What is the smallest possible (byte-count) User RPL program that calculates TG(x)?

To check your program, here are a few sample inputs and outputs:

TG(3)=10
TG(5)=35
TG(12)=364
TG(365)=8171255

N.B. This is called a micro-challenge instead of a mini-challenge because a REALLY SMALL solution exists. If it's obvious to you, please don't post it right away; let others try to find it first. "We only appreciate the answer if we struggle with the question." -- Ignatius O'Brien, O.P.
I still know the formula by heart, and its shorter form.
4 commands, 2 of which are single digit numbers ;-)
That would then be 20 bytes including the Rpl markers << >>
Cheers, Werner
(07-17-2017 02:53 PM)Werner Wrote: [ -> ]I still know the formula by heart, and its shorter form.
4 commands, 2 of which are single digit numbers ;-)
Cheers, Werner

I think I got the idea, but more than 4 commands ....
32.5 bytes. Only first attempt, though.
More like it: 27.5 bytes.

PS: Even more like it: 20 bytes.
Great question, Joe! Finite differences quickly gave me the formula; factoring it gave a simplified form (also 4 operations and two single digit constants). Several attempts keep giving me 9 step solutions. Do you have a shorter one? (RPN form used; LBL and RTN not counted)
(07-17-2017 04:32 PM)Gerson W. Barbosa Wrote: [ -> ]More like it: 27.5 bytes.

PS: Even more like it: 20 bytes.

I was happy with my 38 bytes solution but i have to search another way
32.5 & stuck.
(07-17-2017 06:52 PM)Gerald H Wrote: [ -> ]32.5 & stuck.
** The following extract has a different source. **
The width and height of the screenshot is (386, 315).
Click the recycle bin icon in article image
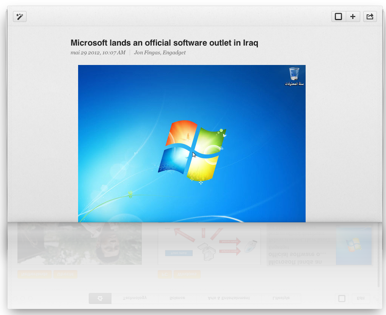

Just factor the expression you already have. This might give you an insight towards a shorter solution.
(07-17-2017 08:17 PM)Gerson W. Barbosa Wrote: [ -> ]
(07-17-2017 06:52 PM)Gerald H Wrote: [ -> ]32.5 & stuck.

Just factor the expression you already have. This might give you an insight towards a shorter solution.

Yes but I cannot imagine how you arrive at 20 bytes ... Did you have a division in your expression ?

[EDIT] Eureka! I get it!
(07-17-2017 08:31 PM)Gilles59 Wrote: [ -> ][EDIT] Eureka! I get it!

Congratulations!

Apparently the 20-byte record cannot be broken.

Gerson.
(07-17-2017 04:54 PM)Jim Horn Wrote: [ -> ]Great question, Joe! Finite differences quickly gave me the formula; factoring it gave a simplified form (also 4 operations and two single digit constants). Several attempts keep giving me 9 step solutions. Do you have a shorter one? (RPN form used; LBL and RTN not counted)

This is an RPL challenge, but please feel free to implement it for the RPN machine of your choice. I wonder whether the polynomial form or the shorter form would be faster on a machine that doesn't have the secret command that's needed (such as the bare-bones HP-41).

(07-17-2017 09:33 PM)Gerson W. Barbosa Wrote: [ -> ]Apparently the 20-byte record cannot be broken.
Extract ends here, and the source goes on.